The shooter had brought "multiple weapons" to the small school, officials said.
One jammed as he tried to open fire, Spokane County Sheriff Ozzie Knezovich said in a news conference Wednesday.
That's when a student, identified by local media and CNN affiliates as Sam Strahan, stepped in to try to stop the shooter and save lives.
He paid his own.
"It sounds like he tried to walk up and tell him 'this isn't what you want to do,'" Sheriff Knezovich said.
Strahan was killed and three others were wounded when the shooter opened fire at Freeman High School, officials and witnesses said. The three wounded students are in stable condition at a hospital. The suspect is in custody, Knezovich said.
And Strahan is being remembered as a hero.
Student remembered as 'true hero'
Strahan died just months after he lost his father, Scott, in an accident.
Sam was a "true hero" and an "incredible soul," who was close to his father, Jennifer Guenther, a long-time friend of Strahan's sister, told the Spokesman-Review.
"Watching him grow up to be such a positive and happy spirit to others around him was inspiring," Guenther told the newspaper. "Sam was a brother who loved and cared for his older sister and always watched out for his mother."
A friend and classmate described Strahan as a fun-loving person who'd been deeply affected by the death of his father, was funny and liked to make lots of jokes. "He just lost his father this past summer. I thought he was a lot wiser (after his father died). He didn't do stuff like he used to do. But he was still funny," Liam Marshall told the Spokesman-Review.
'It was terrifying'
Witnesses described the terrifying scene that unfolded around 10 a.m.
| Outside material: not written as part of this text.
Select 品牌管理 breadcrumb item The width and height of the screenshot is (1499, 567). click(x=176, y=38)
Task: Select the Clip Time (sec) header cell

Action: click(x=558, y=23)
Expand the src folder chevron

"I heard this really loud noise, I thought someone had dropped something super heavy," Freeman junior Marcus Morphy told CNN affiliate KAYU-TV
. "Then I heard two or three more shots, that's when I realized it was a gunshot."
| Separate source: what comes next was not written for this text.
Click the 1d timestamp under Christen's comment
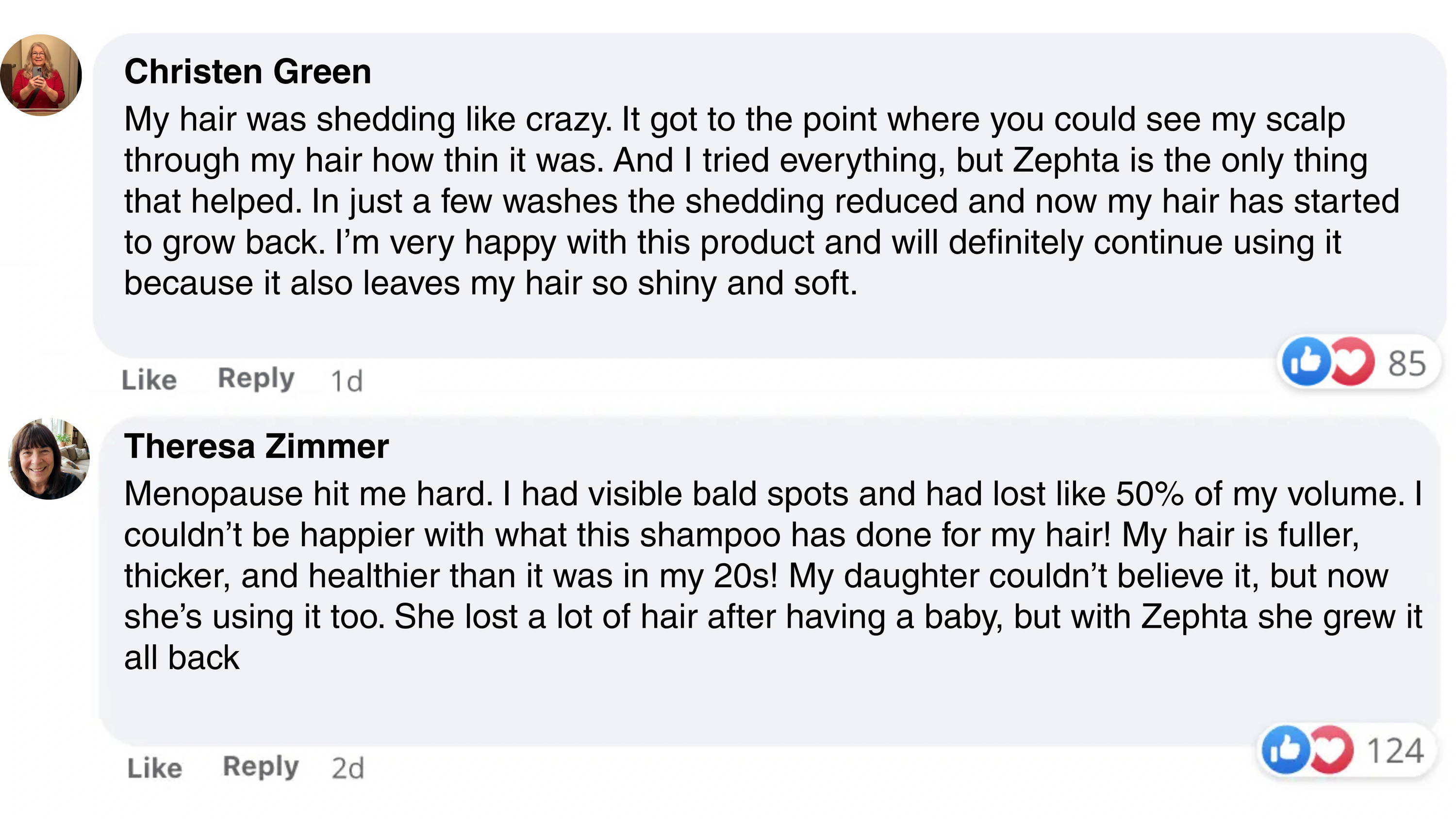point(347,381)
Morphy said he hid in a storage room next to the classroom with a friend.
"We heard a girl screaming out in the hallway, Morphy said. "I was shaking the whole time, it was terrifying." The school, which is between Spokane and Rockford, has 327 students, according to media reports.
'Senseless and tragic events'
Hundreds gathered at area churches and schools for a number of vigils in support of the victims Wednesday.
Washington Gov. Jay Inslee issued a statement shortly after the shooting.
"As Spokane County officials continue their investigation to get the answers to the questions so many of us have during these unthinkable tragedies, the Washington State Patrol and all state agencies will do whatever we can to help provide support and comfort in the days and weeks to come,"
The governor called the shooting "heartbreaking."
"These are senseless and tragic events that really don't need to happen, and I don't understand them," Sheriff Knezovich said. "I don't think anybody can make any sense out of this. But we need to figure out what's gone wrong with our society that our children decide they need to take weapons to deal with the issues they're facing."